Penggunaan rudal sebagai bagian dari kompleks operasional-taktis, yang tidak jauh berbeda dengan rudal anti-pesawat, mengurangi biaya produksi dan pemeliharaan, dan memfasilitasi pelatihan personel. Tetapi pada saat yang sama, efektivitas senjata semacam itu sangat dipertanyakan. Rudal itu membawa hulu ledak yang relatif ringan yang tidak cukup kuat untuk secara efektif menyerang target darat yang dilindungi. Dispersi besar dari titik tujuan membuat penggunaannya dibenarkan hanya untuk target area besar yang terletak di zona frontal: lapangan terbang, pusat transportasi, kota dan perusahaan industri besar. Pada saat yang sama, tahap propelan padat pertama yang memisahkan selama penerbangan rudal di atas lokasi pasukannya bisa berbahaya. Mempersiapkan roket dengan mesin propelan cair untuk penggunaan pertempuran adalah proses yang agak rumit.

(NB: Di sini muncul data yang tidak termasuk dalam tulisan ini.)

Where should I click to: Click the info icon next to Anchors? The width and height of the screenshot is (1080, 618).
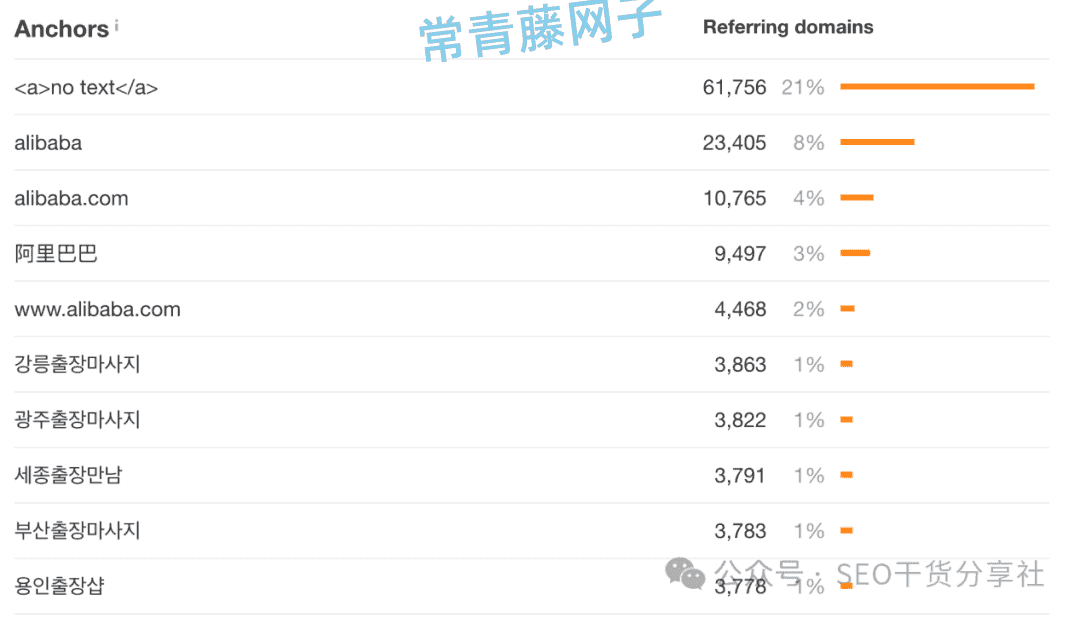116,26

Karena transportasi roket berbahan bakar penuh jarak jauh tidak mungkin, oksidator diisi ulang di sekitar lokasi peluncuran. Setelah itu, roket dari kendaraan pengangkut dipindahkan ke peluncur. Jelas bahwa baterai roket, yang mencakup konveyor besar dan tangki dengan bahan bakar yang mudah terbakar dan pengoksidasi kaustik yang menyulut zat yang mudah terbakar di zona frontal, adalah target yang sangat rentan. Saat ini, sistem rudal Tondar-69 jelas tidak memenuhi persyaratan modern, karakteristik tempur dan operasional layanannya tidak memuaskan.

Gambar
Gambar

Pada 2015, Houthi Yaman dan unit tentara reguler yang bertempur di pihak mereka, menghadirkan rudal taktis baru, Qaher-1. Menurut informasi yang dirilis oleh saluran TV Al-Masirah, rudal baru telah dikonversi dari SAM yang digunakan dalam sistem pertahanan udara S-75. Dari tahun 1980 hingga 1987, Yaman Selatan dan Utara menerima 18 sistem pertahanan udara Volga C-75M3 dan 624 rudal tempur B-755 / B-759. Dilaporkan bahwa pekerjaan modifikasi rudal dilakukan oleh departemen industri militer tentara dan komite rakyat. Pakar Barat percaya bahwa Yaman Qaher-1 dimodelkan setelah Tondar-69 Iran, dan dari Iranlah peralatan kontrol onboard, sekering kontak dan perangkat referensi topografi dipasok.

Gambar
Gambar

Pada tahun 2017, televisi Yaman menunjukkan rekaman rudal Qaher-M2. Jangkauan peluncuran Qaher-M2 yang dinyatakan adalah 300 km, yang menurut perkiraan para ahli, dapat diwujudkan dengan memperkenalkan pendorong peluncuran yang lebih kuat dan mengurangi massa hulu ledak hingga 70 kg. Secara total, Houthi meluncurkan hingga 60 rudal Qaher-1 dan Qaher-M2 terhadap posisi pasukan koalisi Arab yang dipimpin oleh Arab Saudi. Insiden paling terkenal yang melibatkan rudal jenis ini adalah serangan terhadap pangkalan udara Khalid bin Abdulaziz di provinsi Asir di barat daya Arab Saudi. Saudi mengatakan bahwa sebagian besar OTR Yaman dicegat oleh sistem pertahanan udara Patriot atau jatuh di daerah gurun. Pada gilirannya, kantor berita Iran FARS melaporkan: "Penembakan itu menimbulkan kerugian yang signifikan pada tentara Saudi."